Convert the records into a Markdown table with the columns "Row" and "Line". Begin at the line that contains "Task: Click the" and continue through the end of the records, omitting blank lines and leaving out the pictures.
* begin Extracted material *
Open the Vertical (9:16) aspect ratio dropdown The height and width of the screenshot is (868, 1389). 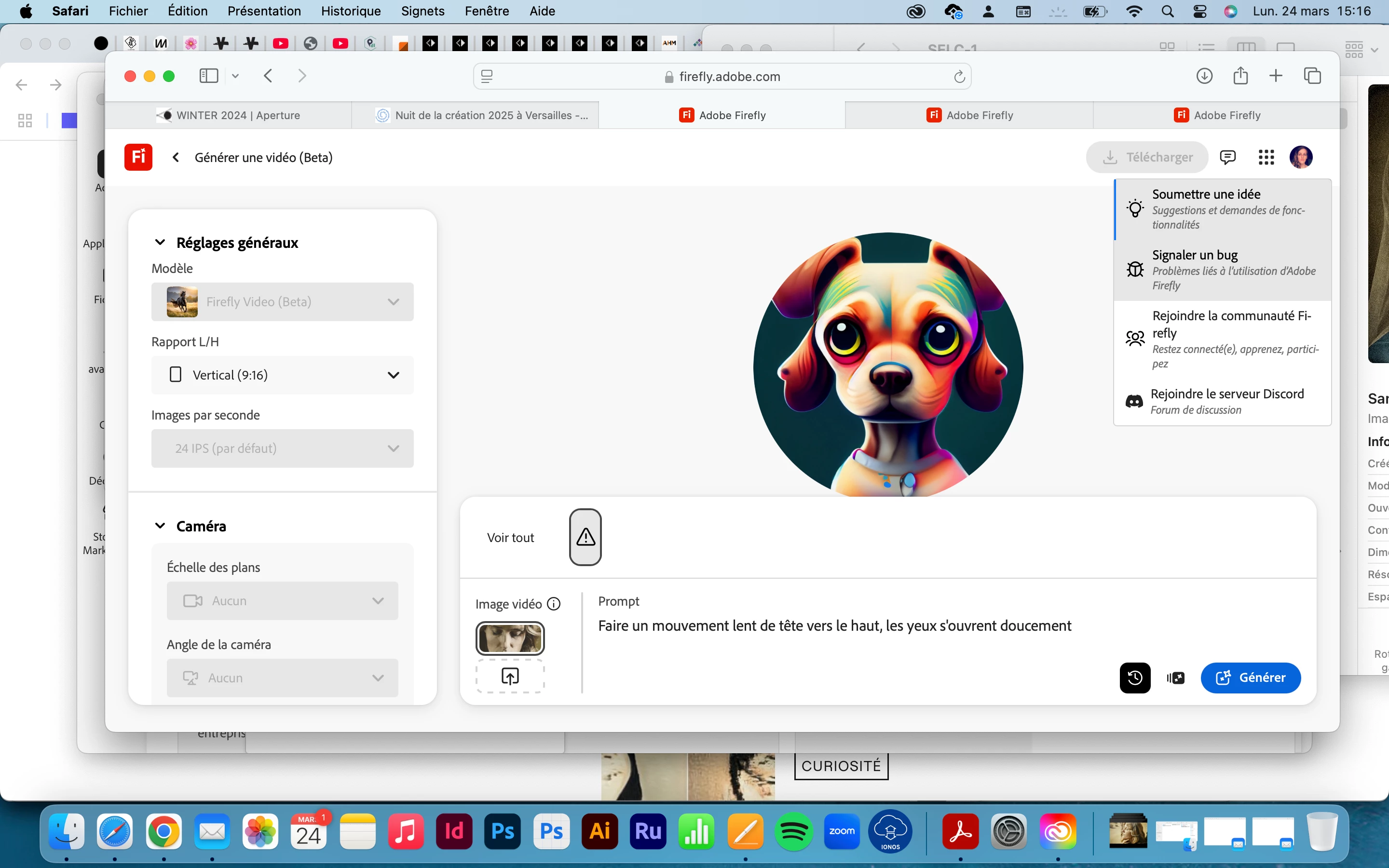282,375
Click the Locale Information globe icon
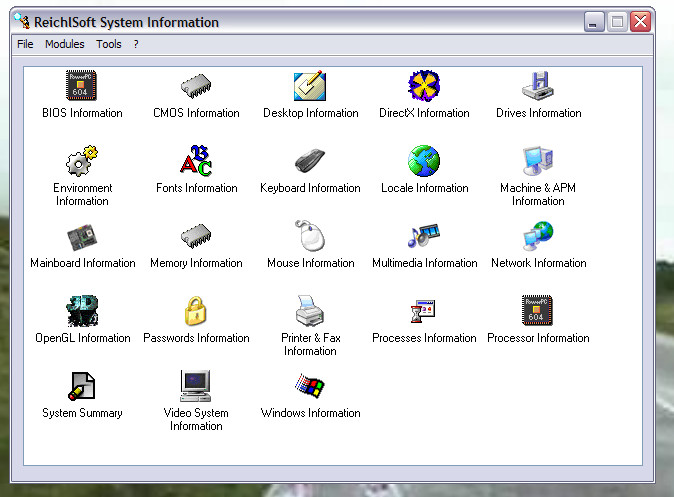Screen dimensions: 674x497 click(x=424, y=161)
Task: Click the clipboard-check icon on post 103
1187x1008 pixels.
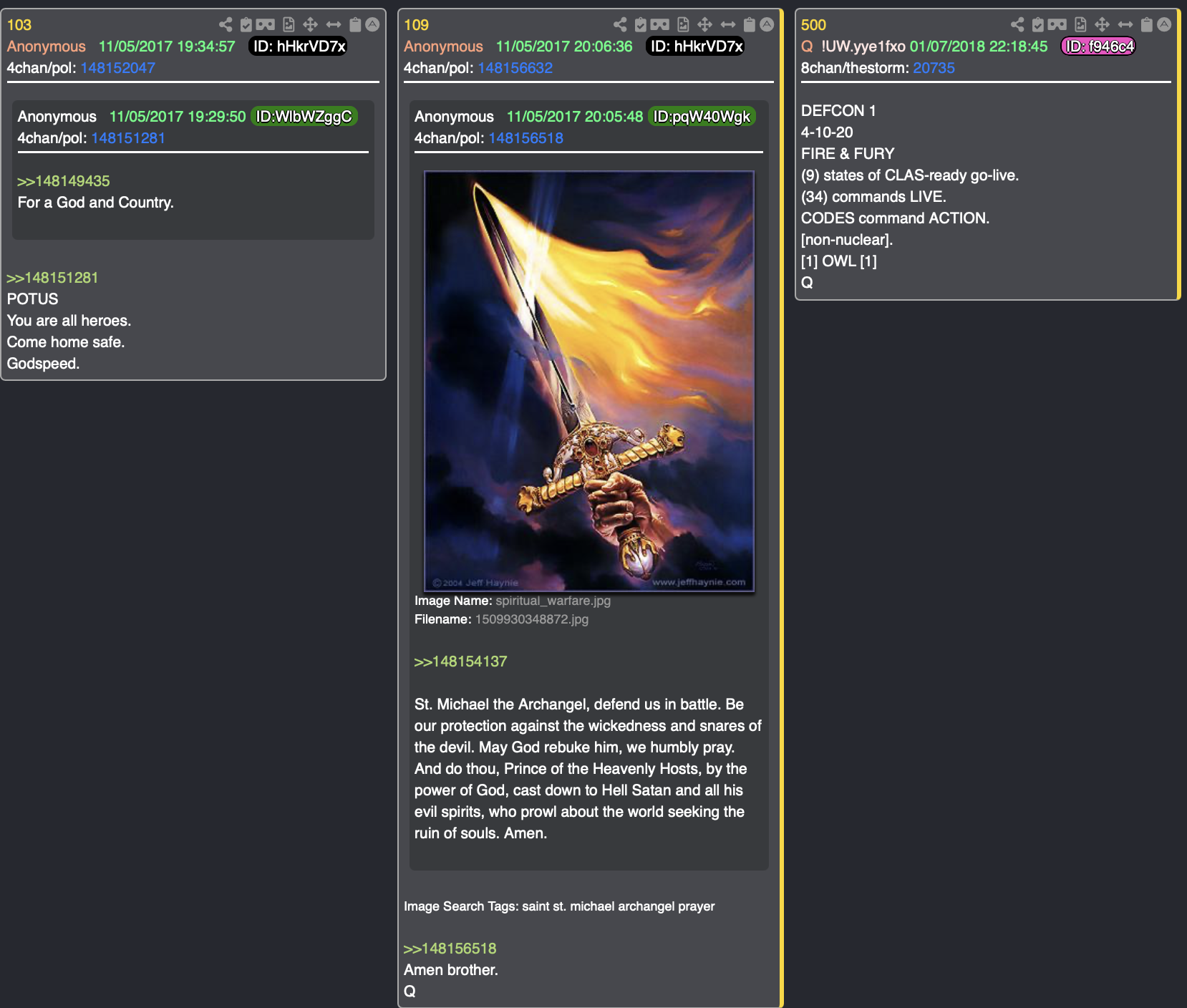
* end Extracted material *
Correct result:
| Row | Line |
|---|---|
| 1 | Task: Click the clipboard-check icon on post 103 |
| 2 | 1187x1008 pixels. |